Während sich der Winter über eine relativ lange Zeit oftmals recht eintönig hinzieht darf dies nicht für das Grundlagentraining auf dem Fahrrad gelten. Ist die erste Grundlagenphase von 6-8 Wochen rum stellt sich das erste Mal die Frage nach Umfang und Intensität! Möglicherweise kann es sinnvoll sein einzelne kurze intensive Belastungen einfließen zu lassen. Da die körperlichen Ressourcen jedes Athleten begrenzt sind kann auch allgemein die Frage gestellt werden, ob eine Leistungssteigerung nun über möglichst viele Kilometer oder aber auch über intermittierende kürzere Einheiten mit höheren Intensitäten erreicht werden kann? Gerade bei Sportlern mit einem hohen Grundlagenniveau haben zusätzliche Umfänge oftmals einen weitaus geringeren Einfluss auf die weitere Leistungsentwicklung. Zudem lassen sich Umfänge im Verlauf der sportlichen Laufbahn schon aus zeitlichen Gründen nicht beliebig steigern. Eine intelligente Variation der Trainingsintensitäten kann sich für diese Gruppe als entscheidend erweisen. Bei Sportlern mit niedrigem oder mittlerem Grundlagenniveau birgt intensives Training jedoch die Gefahr in den Zustand des Übertrainings zu geraten oder bereits im Winter Frühform zu erreichen. Hier empfiehlt sich entsprechend später oder in geringerem Umfang mit Intensitäten zu arbeiten. 

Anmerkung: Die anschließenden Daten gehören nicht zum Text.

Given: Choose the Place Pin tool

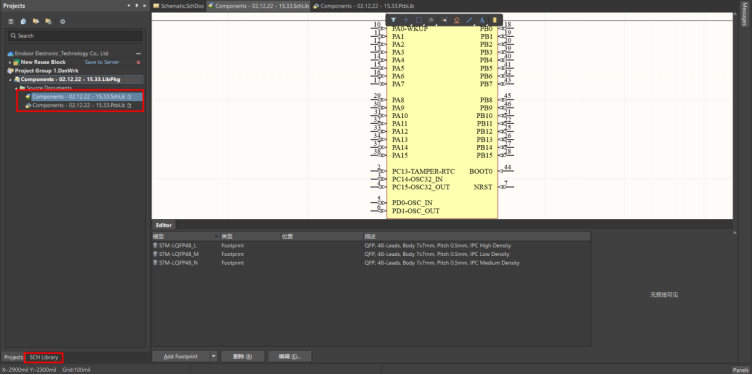Looking at the screenshot, I should point(444,20).
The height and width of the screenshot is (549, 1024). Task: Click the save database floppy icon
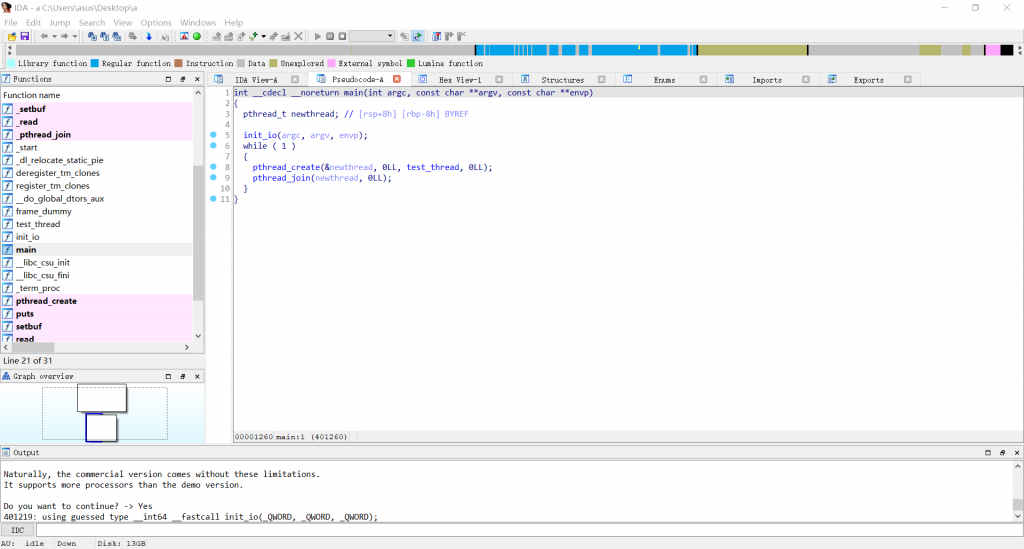tap(25, 37)
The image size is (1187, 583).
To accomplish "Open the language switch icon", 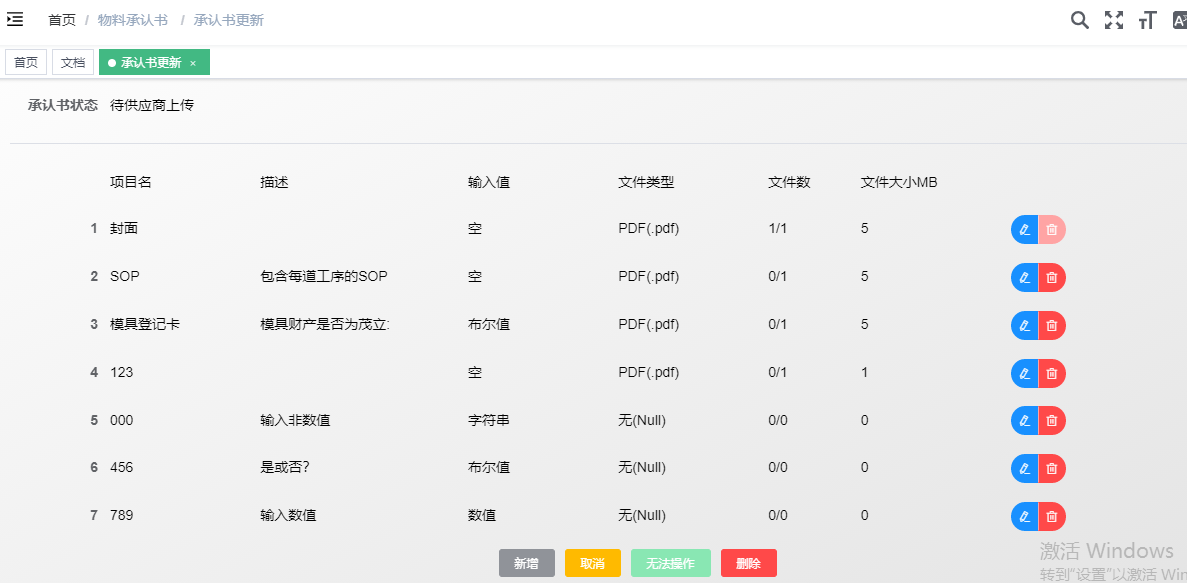I will 1179,20.
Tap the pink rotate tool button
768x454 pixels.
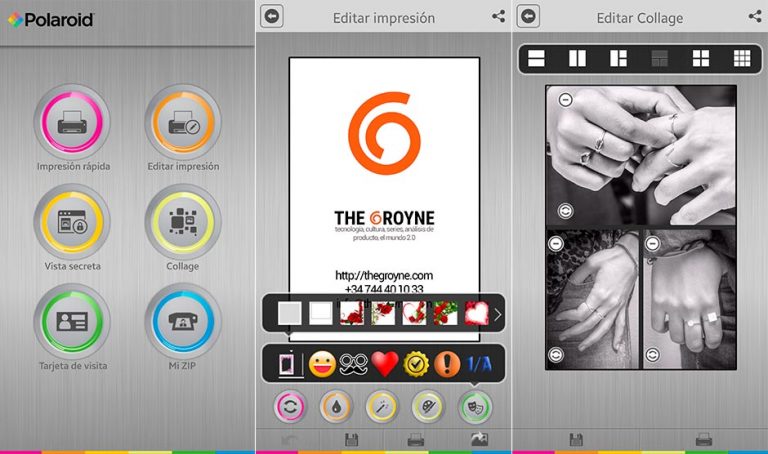(290, 407)
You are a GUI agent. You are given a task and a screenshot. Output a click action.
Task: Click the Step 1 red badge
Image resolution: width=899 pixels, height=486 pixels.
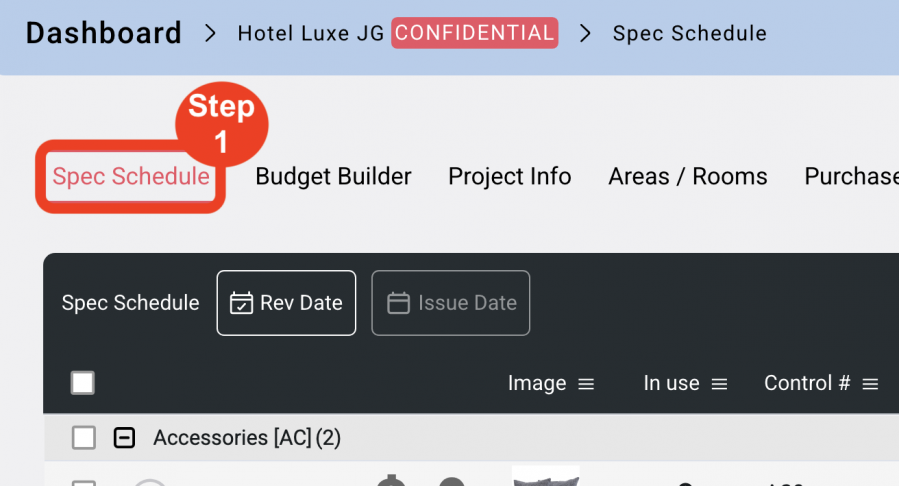(x=222, y=124)
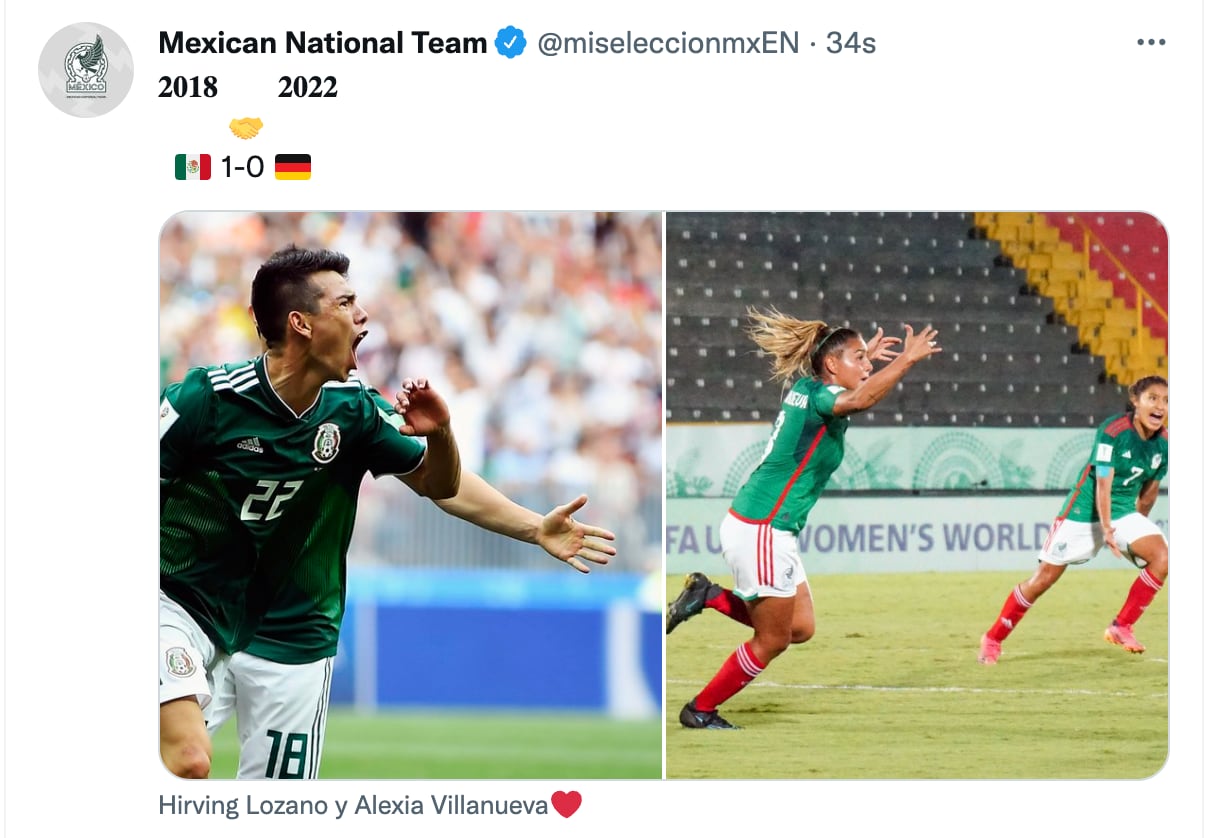
Task: Click the Mexico crest on the green jersey
Action: click(326, 443)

Unter dem Strich betrachtet zählt nicht die Anzahl der absolvierten Kilometer sondern die Art und Weise wie die Kilometer abgespult wurden. 

Training & Trainingssteuerung – aber wie?

Auf das Gesamte Training betrachtet fällt der Steuerung der Intensität neben der Häufigkeit und Dichte die größte Bedeutung zu. Und genau an dieser Herausforderung scheinen auch die meisten Sportler zu scheitern. Wenn es an der Zeit währe lockere Einheiten zu bevorzugen trainieren einige Sportler zu intensiv und wenn intensive Einheiten von Vorteil währen sind diese dann zu müde um das Training so durch zuziehen. Das Training versinkt auf diese Art im Mittelmaß. Ein Trainingstagebuch sollte jeder Sportler der daran interessiert ist sein Training langfristig zu verbessern akribisch führen. Dazu gehört neben den reinen Daten zum Training auch ein Tagebucheintrag zum persönlichen Befinden und Angaben zum Belastungsempfinden. Jahr für Jahr ergibt sich so ein Abbild der Entwicklung mit allen Höhen und Tiefen eines Sportjahres. Auch wenn Triathlon schon allein aufgrund der Ausrüstung für drei Disziplinen eine recht teure Angelegenheit ist, kann die Investition in ein Leistungsmessgerät oder einen kombinierten Lauf- und Fahrradcomputer die Effektivität des Trainings enorm entwickeln. Wearables und ihre Messdaten erleichtern solche diagnostischen Hilfsmittel die Planung für das Zusammenspiel der verschiedenen Disziplinen, Intensitäten und Umfänge innerhalb des Trainings.